(Bartoletti is executive director of the N.J. Principals and supervisors Association.)
What a shocking boast when, in our inner cities, more than half the students who enter high school drop out and, among the remaining, fewer than half are able to fulfill basic graduation requirements.
No one should think that children are being well served by these self-appointed representatives. Indeed, the highly organized education lobby has served its own self-interest at the expense of children.
In Jersey City, they have obtained salaries ranging from $32,500 to start, to over $70,000 for teachers with greater seniority. Our education providers have reaped the best salaries in the nation, while our student performence in cities like Jersey City and Newark have been steadily declining.
In a message to district teachers, Thomas J. Favia, president of the Jersey City Education Association, states that his union has provided members "with one of the finest economic packages in the state."
Yet, when it came to the education of his children, Tom Favia's boosterism was strangely lacking. Like a majority of his members who reside in Jersey City, he sent his son to a private school.
Obviously, our public school teachersd don't trust their own system. They know better than most that six years of state "takeover" has resulted in nothing but wasteful spending and a slither and slide to even lower test scores, increased violence, and despair.
Bartoletti's assumption that school vouchers will cause our public schools to empty out will only be true if the education unions continue to fight meaningful school reform in the public school system. Does she think that if poor parents were empowered with a voucher they might make the same decision made by over half our public school teachers and their union boss, Tom Favia? If so, she may be right.
Parents, by nature, are the best representatives of their children's interest and are most likely to secure for them that which is best. But in any regard, poor parents should never be forced to send their children to schools that are failing, and taxpayers should not be compelled to pay for them.
But personally, I believe that if our public schools were forced to compete they would in fact get their act together. The enormous energy that education providers show in securing benefits and tenure would instead be re-directed towards actually improving education.
Indeed, vouchers would not "decrease accountability" where currently there is almost none.
Two final points deserve response.
Bartoletti's concern about discriminatory practices betrays her lack of knowledge regarding urban education. Our thoroughly integrated private and parochial schools stand in sharp contrast to many of our government schools, which are as segregated as those which once existed in Alabama and Mississippi.

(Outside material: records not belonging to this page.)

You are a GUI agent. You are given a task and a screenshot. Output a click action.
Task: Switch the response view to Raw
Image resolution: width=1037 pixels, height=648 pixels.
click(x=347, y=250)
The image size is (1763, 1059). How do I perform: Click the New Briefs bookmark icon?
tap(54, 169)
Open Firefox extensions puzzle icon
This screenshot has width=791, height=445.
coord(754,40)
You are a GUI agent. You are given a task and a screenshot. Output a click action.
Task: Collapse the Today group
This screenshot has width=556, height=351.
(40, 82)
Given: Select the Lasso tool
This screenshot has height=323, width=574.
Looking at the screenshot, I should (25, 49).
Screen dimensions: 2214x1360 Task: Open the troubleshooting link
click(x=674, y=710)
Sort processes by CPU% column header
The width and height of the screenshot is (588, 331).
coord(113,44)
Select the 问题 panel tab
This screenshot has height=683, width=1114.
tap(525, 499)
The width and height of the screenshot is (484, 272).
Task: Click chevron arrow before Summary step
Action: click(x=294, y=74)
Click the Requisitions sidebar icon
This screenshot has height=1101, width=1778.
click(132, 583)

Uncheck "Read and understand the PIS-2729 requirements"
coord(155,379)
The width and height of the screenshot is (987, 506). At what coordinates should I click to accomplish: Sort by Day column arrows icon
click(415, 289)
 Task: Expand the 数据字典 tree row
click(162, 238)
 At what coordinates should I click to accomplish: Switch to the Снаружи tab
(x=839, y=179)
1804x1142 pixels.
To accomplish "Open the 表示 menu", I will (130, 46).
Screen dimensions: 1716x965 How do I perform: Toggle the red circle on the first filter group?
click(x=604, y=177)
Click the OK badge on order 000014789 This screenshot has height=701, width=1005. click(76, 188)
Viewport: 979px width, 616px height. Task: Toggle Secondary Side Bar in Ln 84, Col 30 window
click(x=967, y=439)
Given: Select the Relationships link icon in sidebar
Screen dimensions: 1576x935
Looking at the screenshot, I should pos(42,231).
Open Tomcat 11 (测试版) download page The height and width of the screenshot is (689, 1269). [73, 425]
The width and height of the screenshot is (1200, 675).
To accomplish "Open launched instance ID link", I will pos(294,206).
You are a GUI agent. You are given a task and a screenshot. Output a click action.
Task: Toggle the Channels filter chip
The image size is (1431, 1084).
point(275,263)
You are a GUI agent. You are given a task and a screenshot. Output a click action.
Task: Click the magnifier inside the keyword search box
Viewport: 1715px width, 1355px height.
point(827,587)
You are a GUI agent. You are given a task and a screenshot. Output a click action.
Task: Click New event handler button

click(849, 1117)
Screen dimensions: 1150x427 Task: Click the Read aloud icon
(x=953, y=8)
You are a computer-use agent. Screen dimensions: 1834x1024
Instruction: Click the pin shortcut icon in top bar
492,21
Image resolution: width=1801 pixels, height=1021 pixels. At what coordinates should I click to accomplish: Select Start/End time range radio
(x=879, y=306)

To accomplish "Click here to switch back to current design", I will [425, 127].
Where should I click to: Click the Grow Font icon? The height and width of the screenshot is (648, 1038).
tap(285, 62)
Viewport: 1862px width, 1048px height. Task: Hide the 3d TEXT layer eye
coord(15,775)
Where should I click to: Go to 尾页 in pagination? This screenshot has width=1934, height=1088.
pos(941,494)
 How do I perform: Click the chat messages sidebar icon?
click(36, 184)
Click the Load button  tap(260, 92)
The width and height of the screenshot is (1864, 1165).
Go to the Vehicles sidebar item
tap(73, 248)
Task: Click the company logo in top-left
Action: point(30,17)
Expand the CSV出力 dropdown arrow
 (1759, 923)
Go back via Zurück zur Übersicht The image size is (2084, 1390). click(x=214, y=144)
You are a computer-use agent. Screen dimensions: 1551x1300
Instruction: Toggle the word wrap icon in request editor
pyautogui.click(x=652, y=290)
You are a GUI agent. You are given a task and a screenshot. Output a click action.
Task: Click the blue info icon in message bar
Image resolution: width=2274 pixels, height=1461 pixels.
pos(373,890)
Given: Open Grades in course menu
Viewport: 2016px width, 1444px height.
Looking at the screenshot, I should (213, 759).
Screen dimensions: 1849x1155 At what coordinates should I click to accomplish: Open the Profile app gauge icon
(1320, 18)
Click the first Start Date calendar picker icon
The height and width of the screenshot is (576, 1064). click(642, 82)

Moreover, private schools are required by law to obey all of the civil rights laws of the nation.
Finally, questions of constitutionality are also a bogus issue. For 50 years, GI's have been free to use GI Bill benfits at religiously affiliated colleges as well as at secular colleges. The Supreme Court has also upheld the right of parents to use federal vouchers for religiously affiliated day care services.
As long as benefits desperate parents the chance to secure hope and opportunity for their children now, before it is too late. This is critical, because these parents don't have time to wait for another five-year reform plan.
Children whose families are unable to live in better suburbs and afford the tuition paid by Tom Favia should not be used as pawns to secure a system which only serves its providers.
If bartoletti and other union officials defending the status quo are so sure that vouchers will not improve education and provide greater educational opportunity, then let us test her thesis in a controlled experiment in place like Jersey City, which has little to lose but has demonstrated a desire to try school choice.
Several years ago we attempted to put a non-binding school voucher referendum on the ballot. This would have allowed the citizens of Jersey City to express their will on this subject. Tom Favia's associates went to court to strike such a question from the ballot. He knows that, when given a choice, most people will choose freedom.
People want the freedom to secure the best education for their children, and they want an education which is consistent with their own values, beliefs and goals.
An educational sytem that respects the rights of parents to make one of the most important decisions any parent will make is the only system which reflects American ideals of liberty and justice for all.